Para o psicólogo Leonardo Morelli, a discriminação, na verdade, tem muito a ver com o medo, e que esse temor muitas vezes se transforma em raiva. "No cenário da pandemia, os chineses estão sendo vistos de maneira errônea, como se tivessem culpa pela covid-19 ter se espalhado por todo o mundo, sendo que a ciência já provou que, de qualquer forma, os vírus estão por toda parte, podem sofrer mutações e aparecer em forma de pandemia, como já aconteceu outras vezes ao longo da história", afirma.

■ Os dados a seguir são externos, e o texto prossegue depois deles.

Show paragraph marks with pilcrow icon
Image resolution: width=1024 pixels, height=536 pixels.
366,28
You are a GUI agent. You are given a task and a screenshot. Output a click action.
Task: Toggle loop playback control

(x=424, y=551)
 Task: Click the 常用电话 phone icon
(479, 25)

Mas como é uma doença "misteriosa", as pessoas costumam buscar por respostas, mesmo que seja culpar alguém com base em seu próprio preconceito. Morelli diz que aqueles que buscam através da agressividade uma maneira de melhorar as frustrações podem sofrer de outras patologias e merecem atenção redobrada. O médico enfatiza serem pessoas que já estão doentes e não percebem, agindo por emoção e causando mais problemas do que soluções.

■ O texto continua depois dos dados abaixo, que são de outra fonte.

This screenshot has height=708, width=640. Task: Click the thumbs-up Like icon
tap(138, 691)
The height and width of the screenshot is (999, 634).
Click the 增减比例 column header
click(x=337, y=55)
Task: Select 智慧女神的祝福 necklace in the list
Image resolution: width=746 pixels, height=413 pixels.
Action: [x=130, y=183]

Pintou o cabelo de loiro para não sofrer xenofobia

O auxiliar de cabeleireiro Sérgio Akio, 47, possui ascendência japonesa, mas já foi confundido com chinês quando estava caminhando em um parque próximo de sua casa, no bairro Tatuapé, em São Paulo. "Estava caminhando quando de repente um rapaz pulou na minha frente, esticou os olhos e começou a falar palavras enroladas, sem sentido algum, com a intenção de me ridicularizar por eu ser de origem asiática. Na hora fiquei assustado, a namorada dele pediu que parasse, mas ele continuou a me humilhar. Saí de lá e, quando cheguei em casa, comecei a chorar de nervoso", desabafa.

Em outro momento e ambiente, Akio não havia notado uma fila na casa lotérica e logo ouviu alguém gritar "Ô Japão, eu estava na sua frente, viu!". "Falei pra ele aprender a respeitar as pessoas, ele deu risada e saiu", relembra Akio. Ao ser atendido pela funcionária do estabelecimento, ele notou que ela tinha traços asiáticos também, mas usava maquiagem pesada e cabelos loiros. Foi quando ele teve a ideia de tingir os cabelos para ver se os ataques diminuiriam —e deu certo.

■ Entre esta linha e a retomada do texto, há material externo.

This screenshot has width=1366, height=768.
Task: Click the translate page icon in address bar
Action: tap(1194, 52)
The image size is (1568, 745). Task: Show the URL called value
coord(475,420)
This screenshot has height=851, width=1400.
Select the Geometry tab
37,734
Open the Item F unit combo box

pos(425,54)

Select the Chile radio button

Faz quase um ano que Akio mudou o visual, e desde então raramente sofre xenofobia, segundo ele, até a pessoa assimilar que ele é um oriental, a piada já perdeu a graça. Assim como Sheng, ele também já foi chamado de "Corona" na rua.

Para as vítimas de xenofobia, as consequências podem ser graves, segundo a psiquiatra Milena Fonseca. Elas podem sofrer de sintomas de ansiedade, depressão e sintomas fóbicos, principalmente fobia social, agorafobia (fobia de estar em ambientes muito cheios ou fechados), e isso pode agravar bastante, trazendo consequências danosas para a saúde mental desses indivíduos, inclusive para a forma como eles vão se readaptar a um local totalmente novo.

Do ponto de vista de tratamento, além do acompanhamento psicológico, Fonseca ressalta o uso de medicamentos em relação aos sintomas apresentados pela vítima, se ela estiver muito ansiosa ou depressiva.

A vítima de xenofobia pode denunciar o caso ligando para o disque 100, registrando um Boletim de Ocorrência nas delegacias de polícia ou buscando auxílio na promotoria de justiça do Estado em que reside.

Fontes: Lucas Bifano, médico psiquiatra especialista em gestão da saúde com formação em psiquiatria e medicina da família e Comunidade pela UFMG (Universidade Federal de Minas Gerais); Leonardo Morelli, médico psicólogo diretor Instituto Milton H. Erickison Vale do Aço e que participou da implementação do serviço de Assistência ao Paciente Suicida junto ao Serviço de Toxicologia do Hospital João XXIII (principal hospital público de Belo Horizonte, da Fundação Hospitalar do Estado de Minas Gerais, que operacionaliza o SUS em nível estadual); Milena Sabino Fonseca, médica psiquiatra da BP - A Beneficência Portuguesa de São Paulo.